3 Production projects
This chapter will introduce you to our recommend practices for organising your production-bound projects. This advice helps you organise your own projects, but is particularly important when you’re collaborating with others. Our advice is fairly prescriptive because we want you to spend your time doing data science, not fretting about how to organise your project. It’s also much easier to collaborate with others if everyone shares the same project layout. But the most important thing is to be consistent, and you can’t be consistent unless you’ve documented what you do. So if you want to deviate from what we describe here, make sure to write it down!
In this chapter, you’ll learn about three important principles:
- A project is a self-contained directory: every file a project needs lives in that directory, and every file that project creates goes in that directory.
- There’s a single source of truth: you’ll inevitably end up with multiple copies of your project and you need to decide which one is “real”. We recommend using git, and making the copy of your project that lives in a central git repo the truth.
- Deployment is automated: deploying your code to production should involve minimal manual steps. We recommend you build a workflow so that as soon as your code is merged into the main branch, it gets deployed to your production server.
3.1 A project is a directory
The first, and most important, organisational principle is the each project you work is defined by a self-contained directory. This directory includes all the files needed to run the project and all files created by the project; i.e. your code should not read or write any files outside of the project directory. This principle is the foundation to making your code work when it’s run on another machine (either your colleagues or in production).
3.1.0.1 Paths and working directories
When you deploy your project to production or share your project with other people, it’s not going to live in the same location. That means absolute paths won’t work and you should always use a project-relative paths. The safest way to generate a project-relative path is to use here::here()
which will always create a path relative to the root of current project. In other words, regardless of where or how you call here::here("data/foo.csv")
it will always point to a the foo.csv
file that lives in the data directory at the top-level of the project.
You can also use relative paths1, but it’s important to note that these are a relative to the working directory, and the working directory varies based on how your R code is run. For shiny apps, plumber APIs, and quarto/RMarkdown docs, the working directory will be the directory the file lives in. For R scripts, the working directory will be the project root2 .
3.1.1 Files and subdirectories
Our advice on project structure is still evolving. But where possible we recommend that you follow the same conventions as R packages. We don’t believe that data analysis projects need to be a package, but where the two overlap, you get a number of tools for free. For example this means:
To add some overall documentation about your project, include a
README.md
(possibly generated from aREADME.qmd
)When you start writing functions that you reuse in multiple places in your analysis, you should put those functions in files that live in
R/
.When your functions get important enough and complicated enough that you need to test them, your tests should live in
tests/testthat/
.
Don’t worry if you’ve never created an R package before as we’ll cover these conventions in more detail as we work through this book.
In terms of naming individual files, We recommend that you follow the advice in the tidyverse style guide.
3.1.2 Dependencies
A literal reading of the rule to only read and write inside your project directory implies that you can’t use packages! That’s because the default configuration of R stores packages in one or two central locations. So whenever you call library()
it’s going to read files outside of the project, and whenever you call install.packages()
it’s going to write files outside of the project. Obviously your analyses are going to be severely limited if you can’t use packages, so how do we resolve this rule?
We’ll come back to this idea in much detail later, but the basic idea is to use a package like {renv} that creates a project-specific library. That way library()
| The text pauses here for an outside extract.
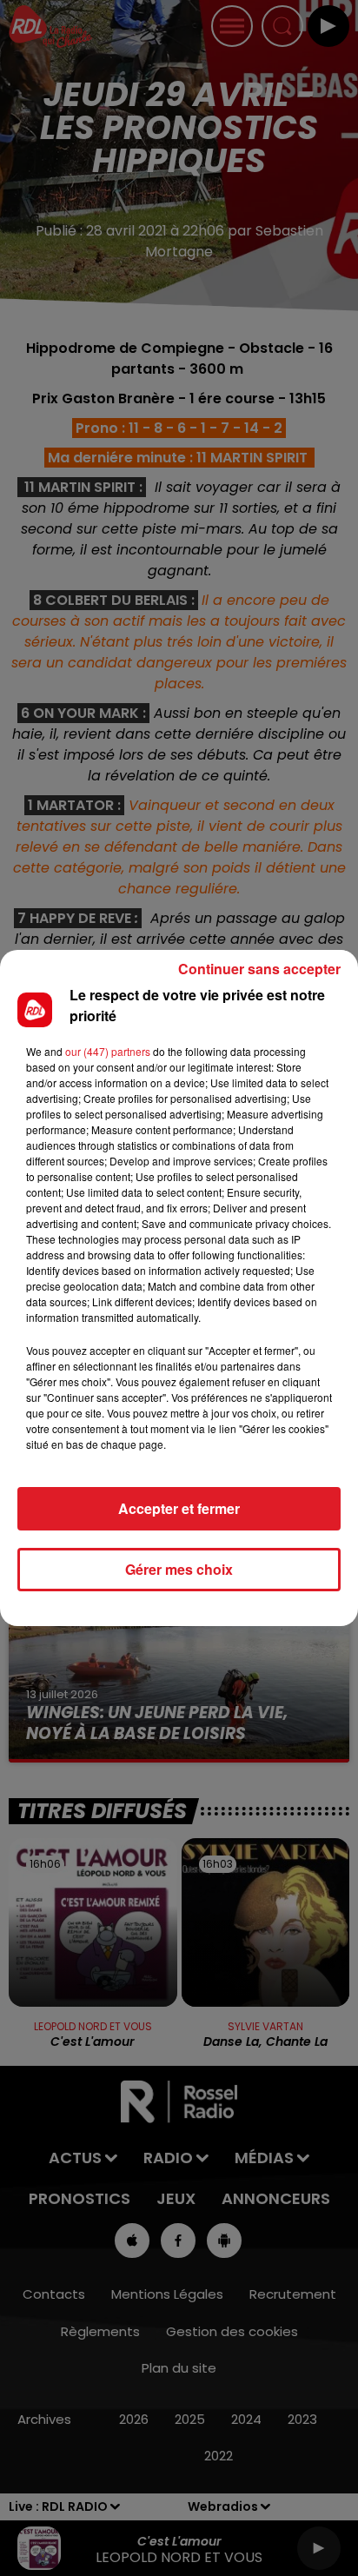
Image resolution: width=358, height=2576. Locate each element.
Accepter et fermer (179, 1508)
will read and install.packages()
will write inside your project.
That makes it ok to use library()
, but you still shouldn’t use install.packages()
. The key problem with install.packages()
is that it defaults to installing the latest version of the package available on CRAN. If you started work on this project in 2020, and your collaborator started work on in 2025, you might end up with radically different versions of the package, which might lead to difference in your analysis. We’ll come back to this problem in much greater detail in Chapter TODO.
Note that you won’t actually want to store the packages inside your project because they’re rather large and you need different versions of the package for different operating systems. Instead, you’ll record the package names and versions that your project needs in a metadata file, and the people using your project will install these packages as needed.
3.1.3 Exceptions
There are a handful of exceptions to the self-contained rule. We’ll go into these in much more detail later in the book, but it’s good to be aware of them now:
R: despite needing R to run your code, you’ll won’t include it in your project. Instead, you’ll use tools like
renv
that automatically record the version of R that you’re running so that your deployment environment can use the same version.Secrets: depending on how your authentication system works, you project may need secrets like passwords or API keys in order to run. These should never be stored in the project itself. We’ll talk about alternatives in …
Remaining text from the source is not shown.